If you have the symptoms of an upper respiratory infection, you may want to seek medical attention. Symptoms of this infection may vary from person to person. In some cases, hospitalization is necessary. Severe cases can lead to poor oxygenation and dehydration. Other symptoms may include significant confusion. People with heart or lung conditions are also at increased risk for this condition. Children younger than two years old and older adults with dementia or immunocompromised states are also at greater risk of hospitalization. A physical examination and review of symptoms can help to make a proper diagnosis.
Bacteria or viruses cause upper respiratory infections that inflame the respiratory tract. They usually go away on their own without treatment, but sometimes they require medication to improve. A physical exam by a doctor can help diagnose an infection. They will check the throat and nose and listen to the lungs.
If symptoms are severe, hospitalization may be required. Severe cases may lead to dehydration, poor oxygenation, and confusion. Those with a weakened immune system and those with chronic lung or heart disease may also need to be hospitalized. A doctor will diagnose an upper respiratory infection based on the patient's symptoms and physical examination.
Viruses cause most upper respiratory infections. Bacteria are less common but cause secondary symptoms. Viruses cause the symptoms by invading the mucous membrane cells. These cells become inflamed and cause the symptoms of the infection. Bacteria also cause a secondary infection if they infect these cells.
Different types of bacteria and viruses can cause an upper respiratory infection. These infectious agents cause respiratory tract inflammation, which causes congestion and coughing. In some cases, inhaled particles can also spread to others. The symptoms of an upper respiratory infection include coughing, sore throat, congestion, and fever. Some people experience more severe conditions, such as pneumonia.
Acute respiratory infections can be caused by bacteria or viruses and can be treated with rest and medications. The most common types of infections are bronchitis, pneumonia, and bronchiolitis. A viral infection, such as a cold, can cause pneumonia and a sore throat. Inflammation of the lungs can also lead to shortness of breath and swollen lymph nodes.
People with a compromised immune system are especially susceptible to URI. Smoking, exposure to industrial chemicals, and other pollutants are all known to damage the upper respiratory system. As a result, it is essential to consult a physician for treatment.
Upper respiratory infection symptoms include swelling inside the nasal cavity, redness in the throat, and white secretions on the tonsils. The throat may also become painful, and you may have enlarged lymph nodes. Other common symptoms include coughing and bad breath. These infections are most often caused by viruses but can also be caused by bacteria. Fortunately, the majority of upper respiratory infections have a favorable outcome. However, they can have adverse effects on certain people, especially those with compromised immune systems and a history of respiratory infections.

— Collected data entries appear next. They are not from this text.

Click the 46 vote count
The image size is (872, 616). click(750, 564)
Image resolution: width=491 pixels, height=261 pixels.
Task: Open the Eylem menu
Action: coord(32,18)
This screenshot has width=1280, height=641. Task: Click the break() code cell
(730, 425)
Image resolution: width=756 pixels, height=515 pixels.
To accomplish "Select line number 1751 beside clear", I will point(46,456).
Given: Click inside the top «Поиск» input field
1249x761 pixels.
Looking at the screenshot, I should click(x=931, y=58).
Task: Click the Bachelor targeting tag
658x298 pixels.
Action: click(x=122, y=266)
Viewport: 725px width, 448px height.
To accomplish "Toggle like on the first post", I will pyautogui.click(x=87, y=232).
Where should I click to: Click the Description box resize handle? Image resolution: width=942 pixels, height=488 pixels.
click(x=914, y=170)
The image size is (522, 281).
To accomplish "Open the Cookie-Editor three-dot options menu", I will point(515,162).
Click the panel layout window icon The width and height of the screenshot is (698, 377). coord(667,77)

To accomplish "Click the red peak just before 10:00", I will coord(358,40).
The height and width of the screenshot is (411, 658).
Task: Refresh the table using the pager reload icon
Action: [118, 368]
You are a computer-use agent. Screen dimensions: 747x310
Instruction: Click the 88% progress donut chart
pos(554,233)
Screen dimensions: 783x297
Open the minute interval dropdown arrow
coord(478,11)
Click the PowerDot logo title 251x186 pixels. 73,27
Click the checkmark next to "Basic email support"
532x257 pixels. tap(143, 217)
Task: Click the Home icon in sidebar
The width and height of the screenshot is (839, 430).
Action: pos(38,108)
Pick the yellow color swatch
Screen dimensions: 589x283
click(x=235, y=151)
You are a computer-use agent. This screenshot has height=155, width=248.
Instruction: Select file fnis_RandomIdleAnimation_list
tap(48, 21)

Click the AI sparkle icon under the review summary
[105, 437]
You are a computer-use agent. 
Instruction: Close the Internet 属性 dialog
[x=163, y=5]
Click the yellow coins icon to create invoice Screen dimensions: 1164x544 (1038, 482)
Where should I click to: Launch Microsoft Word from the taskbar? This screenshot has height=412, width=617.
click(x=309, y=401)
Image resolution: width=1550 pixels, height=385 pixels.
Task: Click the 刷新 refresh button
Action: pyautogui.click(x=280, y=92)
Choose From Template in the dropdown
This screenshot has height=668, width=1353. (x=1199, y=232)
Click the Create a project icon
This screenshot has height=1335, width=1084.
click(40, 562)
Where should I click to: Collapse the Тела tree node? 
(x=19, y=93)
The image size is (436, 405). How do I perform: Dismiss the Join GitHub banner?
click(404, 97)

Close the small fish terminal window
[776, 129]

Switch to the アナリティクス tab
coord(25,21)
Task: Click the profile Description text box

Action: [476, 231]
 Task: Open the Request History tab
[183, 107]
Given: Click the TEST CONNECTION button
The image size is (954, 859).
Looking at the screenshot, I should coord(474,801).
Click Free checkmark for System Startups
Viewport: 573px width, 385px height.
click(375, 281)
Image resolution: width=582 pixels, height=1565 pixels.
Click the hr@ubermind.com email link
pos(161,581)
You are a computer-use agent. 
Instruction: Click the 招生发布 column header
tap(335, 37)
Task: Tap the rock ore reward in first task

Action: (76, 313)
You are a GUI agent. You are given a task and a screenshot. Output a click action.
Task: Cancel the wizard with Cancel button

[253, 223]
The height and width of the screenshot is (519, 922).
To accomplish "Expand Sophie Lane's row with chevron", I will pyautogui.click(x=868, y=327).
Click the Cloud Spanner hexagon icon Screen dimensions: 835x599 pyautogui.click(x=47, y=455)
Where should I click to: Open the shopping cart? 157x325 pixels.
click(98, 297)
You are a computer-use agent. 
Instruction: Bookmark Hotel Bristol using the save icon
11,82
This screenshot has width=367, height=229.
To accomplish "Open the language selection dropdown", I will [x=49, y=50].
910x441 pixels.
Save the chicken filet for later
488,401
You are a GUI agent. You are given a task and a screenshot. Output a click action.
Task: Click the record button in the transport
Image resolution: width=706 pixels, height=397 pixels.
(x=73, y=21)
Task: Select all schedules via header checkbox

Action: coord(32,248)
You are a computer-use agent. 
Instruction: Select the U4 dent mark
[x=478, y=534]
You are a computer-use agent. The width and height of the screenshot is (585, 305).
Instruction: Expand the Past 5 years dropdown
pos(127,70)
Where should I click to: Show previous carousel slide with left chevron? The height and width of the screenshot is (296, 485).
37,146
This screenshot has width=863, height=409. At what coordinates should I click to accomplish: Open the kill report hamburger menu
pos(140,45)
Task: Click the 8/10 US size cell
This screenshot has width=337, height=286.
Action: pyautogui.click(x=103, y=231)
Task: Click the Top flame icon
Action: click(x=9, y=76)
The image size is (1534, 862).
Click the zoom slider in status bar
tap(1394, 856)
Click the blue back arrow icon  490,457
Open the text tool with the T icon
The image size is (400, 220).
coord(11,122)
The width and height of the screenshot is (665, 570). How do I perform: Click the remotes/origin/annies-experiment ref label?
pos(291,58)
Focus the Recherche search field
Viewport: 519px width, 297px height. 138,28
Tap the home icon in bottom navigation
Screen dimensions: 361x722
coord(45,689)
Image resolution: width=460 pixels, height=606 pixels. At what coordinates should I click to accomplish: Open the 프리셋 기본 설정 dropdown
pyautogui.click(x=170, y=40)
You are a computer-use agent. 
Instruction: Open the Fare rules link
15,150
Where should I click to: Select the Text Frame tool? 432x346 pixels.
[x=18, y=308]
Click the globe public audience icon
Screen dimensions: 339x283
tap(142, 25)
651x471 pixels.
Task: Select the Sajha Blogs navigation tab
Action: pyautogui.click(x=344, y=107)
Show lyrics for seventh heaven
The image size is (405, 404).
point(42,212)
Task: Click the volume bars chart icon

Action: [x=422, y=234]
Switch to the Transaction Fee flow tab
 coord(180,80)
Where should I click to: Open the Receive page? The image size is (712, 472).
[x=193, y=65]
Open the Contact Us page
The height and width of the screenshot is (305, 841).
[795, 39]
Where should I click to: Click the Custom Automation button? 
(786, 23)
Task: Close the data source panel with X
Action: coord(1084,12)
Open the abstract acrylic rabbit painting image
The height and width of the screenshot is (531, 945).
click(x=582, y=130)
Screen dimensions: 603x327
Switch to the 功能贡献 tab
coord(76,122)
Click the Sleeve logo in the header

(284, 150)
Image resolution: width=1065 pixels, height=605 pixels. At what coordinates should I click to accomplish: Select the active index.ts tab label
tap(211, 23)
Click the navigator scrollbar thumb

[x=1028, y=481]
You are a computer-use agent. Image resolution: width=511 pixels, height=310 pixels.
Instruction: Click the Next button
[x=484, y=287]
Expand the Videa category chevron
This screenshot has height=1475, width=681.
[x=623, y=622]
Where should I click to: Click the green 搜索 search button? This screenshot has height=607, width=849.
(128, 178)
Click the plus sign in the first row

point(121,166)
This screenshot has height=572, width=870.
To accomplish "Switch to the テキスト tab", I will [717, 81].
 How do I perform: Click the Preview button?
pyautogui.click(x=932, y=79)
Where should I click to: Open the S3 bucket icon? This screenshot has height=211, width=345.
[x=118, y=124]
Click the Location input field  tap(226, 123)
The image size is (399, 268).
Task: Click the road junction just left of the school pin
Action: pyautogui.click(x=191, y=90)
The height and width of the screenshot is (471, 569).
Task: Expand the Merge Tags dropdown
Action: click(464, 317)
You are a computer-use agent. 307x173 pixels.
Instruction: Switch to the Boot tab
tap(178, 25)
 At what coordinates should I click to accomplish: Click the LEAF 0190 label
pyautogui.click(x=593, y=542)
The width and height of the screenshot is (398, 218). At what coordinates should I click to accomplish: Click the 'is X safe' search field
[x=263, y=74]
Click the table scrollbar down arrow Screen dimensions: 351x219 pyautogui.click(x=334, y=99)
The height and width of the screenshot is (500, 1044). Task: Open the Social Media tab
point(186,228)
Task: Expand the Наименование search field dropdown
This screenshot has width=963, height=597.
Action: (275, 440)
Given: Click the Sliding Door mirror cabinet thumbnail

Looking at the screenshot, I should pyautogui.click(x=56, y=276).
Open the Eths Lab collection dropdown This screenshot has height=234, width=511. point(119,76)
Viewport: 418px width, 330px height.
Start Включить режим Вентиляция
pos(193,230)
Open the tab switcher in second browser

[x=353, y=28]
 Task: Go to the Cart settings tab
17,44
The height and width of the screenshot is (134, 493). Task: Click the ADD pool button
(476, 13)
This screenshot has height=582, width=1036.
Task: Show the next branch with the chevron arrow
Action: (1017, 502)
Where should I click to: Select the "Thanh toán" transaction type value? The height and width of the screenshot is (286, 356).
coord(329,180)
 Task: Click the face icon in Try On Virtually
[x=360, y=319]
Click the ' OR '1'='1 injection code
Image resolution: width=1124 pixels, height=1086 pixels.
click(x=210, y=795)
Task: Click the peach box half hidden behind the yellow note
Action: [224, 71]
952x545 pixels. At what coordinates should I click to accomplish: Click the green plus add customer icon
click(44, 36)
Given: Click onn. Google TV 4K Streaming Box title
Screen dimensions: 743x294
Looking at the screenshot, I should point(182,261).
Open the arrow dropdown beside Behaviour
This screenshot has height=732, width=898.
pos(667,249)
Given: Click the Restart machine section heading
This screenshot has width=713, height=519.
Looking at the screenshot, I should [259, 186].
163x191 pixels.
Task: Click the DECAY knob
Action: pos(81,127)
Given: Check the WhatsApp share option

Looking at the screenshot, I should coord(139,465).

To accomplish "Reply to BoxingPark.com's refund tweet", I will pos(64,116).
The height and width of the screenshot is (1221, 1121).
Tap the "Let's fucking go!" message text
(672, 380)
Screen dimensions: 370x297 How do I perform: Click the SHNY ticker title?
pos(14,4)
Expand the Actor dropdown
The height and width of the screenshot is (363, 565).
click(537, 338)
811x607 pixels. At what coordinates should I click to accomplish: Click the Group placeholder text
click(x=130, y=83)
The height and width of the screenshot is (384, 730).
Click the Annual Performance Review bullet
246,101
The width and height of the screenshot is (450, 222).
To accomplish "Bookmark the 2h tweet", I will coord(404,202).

Even though most URIs are self-limiting, it is essential to seek proper treatment as soon as the symptoms appear. Initially, treatment for a URTI involves rest and symptomatic treatment at home. The symptoms may linger for two weeks, depending on the type of infection. Rest is essential during this period, but normal activities can be resumed as long as they don't cause pain or discomfort. In addition to rest, the doctor may recommend increased intake of oral fluids to replace fluid lost during the infection. Treatment for a URTI generally continues until the infection is entirely resolved.